(Data for analysis)
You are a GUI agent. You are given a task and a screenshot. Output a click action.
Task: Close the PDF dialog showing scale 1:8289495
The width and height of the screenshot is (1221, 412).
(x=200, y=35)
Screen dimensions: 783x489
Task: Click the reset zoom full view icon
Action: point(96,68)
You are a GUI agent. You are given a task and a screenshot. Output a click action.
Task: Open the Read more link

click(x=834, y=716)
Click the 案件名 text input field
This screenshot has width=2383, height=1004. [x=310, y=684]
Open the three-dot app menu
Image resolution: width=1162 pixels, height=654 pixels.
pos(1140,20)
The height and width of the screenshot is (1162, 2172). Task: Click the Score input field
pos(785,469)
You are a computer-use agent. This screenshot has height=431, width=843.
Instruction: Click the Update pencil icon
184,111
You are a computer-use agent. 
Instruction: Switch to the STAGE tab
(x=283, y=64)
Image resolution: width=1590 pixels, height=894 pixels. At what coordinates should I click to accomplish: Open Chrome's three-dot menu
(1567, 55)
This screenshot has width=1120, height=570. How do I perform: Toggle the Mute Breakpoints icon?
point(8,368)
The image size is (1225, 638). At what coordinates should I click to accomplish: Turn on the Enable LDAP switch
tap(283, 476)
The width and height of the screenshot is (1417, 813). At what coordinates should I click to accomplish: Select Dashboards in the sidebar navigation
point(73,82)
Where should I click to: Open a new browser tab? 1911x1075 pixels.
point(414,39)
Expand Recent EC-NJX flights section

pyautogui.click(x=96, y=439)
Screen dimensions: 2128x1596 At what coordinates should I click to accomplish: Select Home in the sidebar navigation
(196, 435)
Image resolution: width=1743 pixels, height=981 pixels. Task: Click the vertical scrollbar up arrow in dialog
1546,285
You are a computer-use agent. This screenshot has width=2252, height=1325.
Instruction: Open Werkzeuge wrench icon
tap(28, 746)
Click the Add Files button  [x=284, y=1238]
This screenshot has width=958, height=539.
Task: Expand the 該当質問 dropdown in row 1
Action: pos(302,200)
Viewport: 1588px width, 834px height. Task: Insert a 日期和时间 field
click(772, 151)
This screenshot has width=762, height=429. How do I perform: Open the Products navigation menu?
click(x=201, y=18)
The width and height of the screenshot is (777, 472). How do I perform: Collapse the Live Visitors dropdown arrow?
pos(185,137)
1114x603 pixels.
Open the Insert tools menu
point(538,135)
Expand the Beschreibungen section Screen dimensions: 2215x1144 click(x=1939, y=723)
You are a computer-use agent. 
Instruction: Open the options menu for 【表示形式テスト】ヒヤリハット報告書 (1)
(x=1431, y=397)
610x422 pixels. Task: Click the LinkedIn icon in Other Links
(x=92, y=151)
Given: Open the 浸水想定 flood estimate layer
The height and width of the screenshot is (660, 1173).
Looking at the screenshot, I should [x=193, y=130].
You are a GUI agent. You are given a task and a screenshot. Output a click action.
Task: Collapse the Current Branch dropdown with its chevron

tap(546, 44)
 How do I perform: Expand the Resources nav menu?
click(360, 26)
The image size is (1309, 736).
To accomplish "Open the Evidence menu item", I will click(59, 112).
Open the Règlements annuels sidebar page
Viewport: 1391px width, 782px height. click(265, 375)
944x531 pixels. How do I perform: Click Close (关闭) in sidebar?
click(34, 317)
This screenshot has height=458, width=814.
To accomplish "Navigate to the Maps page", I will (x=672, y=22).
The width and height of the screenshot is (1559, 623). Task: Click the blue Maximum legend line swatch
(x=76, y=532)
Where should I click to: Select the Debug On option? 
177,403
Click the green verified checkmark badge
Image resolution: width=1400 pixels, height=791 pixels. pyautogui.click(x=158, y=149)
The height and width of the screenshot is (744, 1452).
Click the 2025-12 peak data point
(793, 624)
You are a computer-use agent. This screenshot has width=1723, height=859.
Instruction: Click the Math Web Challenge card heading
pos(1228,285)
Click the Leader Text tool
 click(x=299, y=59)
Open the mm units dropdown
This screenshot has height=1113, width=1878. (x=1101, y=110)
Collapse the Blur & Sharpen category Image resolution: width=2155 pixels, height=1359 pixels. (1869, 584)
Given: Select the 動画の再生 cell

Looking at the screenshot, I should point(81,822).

(Action item) Transcribe all records exactly as written.

(Output below)
You are a GUI agent. You are given a task and a screenshot. Output a click action.
Task: Close the PDF dialog showing scale 1:8289495
The width and height of the screenshot is (1221, 412).
(x=200, y=35)
Screen dimensions: 783x489
Task: Click the reset zoom full view icon
Action: point(96,68)
You are a GUI agent. You are given a task and a screenshot. Output a click action.
Task: Open the Read more link

click(x=834, y=716)
Click the 案件名 text input field
This screenshot has width=2383, height=1004. [x=310, y=684]
Open the three-dot app menu
Image resolution: width=1162 pixels, height=654 pixels.
pos(1140,20)
The height and width of the screenshot is (1162, 2172). Task: Click the Score input field
pos(785,469)
You are a computer-use agent. This screenshot has height=431, width=843.
Instruction: Click the Update pencil icon
184,111
You are a computer-use agent. 
Instruction: Switch to the STAGE tab
(x=283, y=64)
Image resolution: width=1590 pixels, height=894 pixels. At what coordinates should I click to accomplish: Open Chrome's three-dot menu
(1567, 55)
This screenshot has width=1120, height=570. How do I perform: Toggle the Mute Breakpoints icon?
point(8,368)
The image size is (1225, 638). At what coordinates should I click to accomplish: Turn on the Enable LDAP switch
tap(283, 476)
The width and height of the screenshot is (1417, 813). At what coordinates should I click to accomplish: Select Dashboards in the sidebar navigation
point(73,82)
Where should I click to: Open a new browser tab? 1911x1075 pixels.
point(414,39)
Expand Recent EC-NJX flights section

pyautogui.click(x=96, y=439)
Screen dimensions: 2128x1596 At what coordinates should I click to accomplish: Select Home in the sidebar navigation
(196, 435)
Image resolution: width=1743 pixels, height=981 pixels. Task: Click the vertical scrollbar up arrow in dialog
1546,285
You are a computer-use agent. This screenshot has width=2252, height=1325.
Instruction: Open Werkzeuge wrench icon
tap(28, 746)
Click the Add Files button  [x=284, y=1238]
This screenshot has width=958, height=539.
Task: Expand the 該当質問 dropdown in row 1
Action: pos(302,200)
Viewport: 1588px width, 834px height. Task: Insert a 日期和时间 field
click(772, 151)
This screenshot has width=762, height=429. How do I perform: Open the Products navigation menu?
click(x=201, y=18)
The width and height of the screenshot is (777, 472). How do I perform: Collapse the Live Visitors dropdown arrow?
pos(185,137)
1114x603 pixels.
Open the Insert tools menu
point(538,135)
Expand the Beschreibungen section Screen dimensions: 2215x1144 click(x=1939, y=723)
You are a computer-use agent. 
Instruction: Open the options menu for 【表示形式テスト】ヒヤリハット報告書 (1)
(x=1431, y=397)
610x422 pixels. Task: Click the LinkedIn icon in Other Links
(x=92, y=151)
Given: Open the 浸水想定 flood estimate layer
The height and width of the screenshot is (660, 1173).
Looking at the screenshot, I should [x=193, y=130].
You are a GUI agent. You are given a task and a screenshot. Output a click action.
Task: Collapse the Current Branch dropdown with its chevron

tap(546, 44)
 How do I perform: Expand the Resources nav menu?
click(360, 26)
The image size is (1309, 736).
To accomplish "Open the Evidence menu item", I will click(59, 112).
Open the Règlements annuels sidebar page
Viewport: 1391px width, 782px height. click(265, 375)
944x531 pixels. How do I perform: Click Close (关闭) in sidebar?
click(34, 317)
This screenshot has height=458, width=814.
To accomplish "Navigate to the Maps page", I will (x=672, y=22).
The width and height of the screenshot is (1559, 623). Task: Click the blue Maximum legend line swatch
(x=76, y=532)
Where should I click to: Select the Debug On option? 
177,403
Click the green verified checkmark badge
Image resolution: width=1400 pixels, height=791 pixels. pyautogui.click(x=158, y=149)
The height and width of the screenshot is (744, 1452).
Click the 2025-12 peak data point
(793, 624)
You are a computer-use agent. This screenshot has width=1723, height=859.
Instruction: Click the Math Web Challenge card heading
pos(1228,285)
Click the Leader Text tool
 click(x=299, y=59)
Open the mm units dropdown
This screenshot has height=1113, width=1878. (x=1101, y=110)
Collapse the Blur & Sharpen category Image resolution: width=2155 pixels, height=1359 pixels. (1869, 584)
Given: Select the 動画の再生 cell

Looking at the screenshot, I should point(81,822).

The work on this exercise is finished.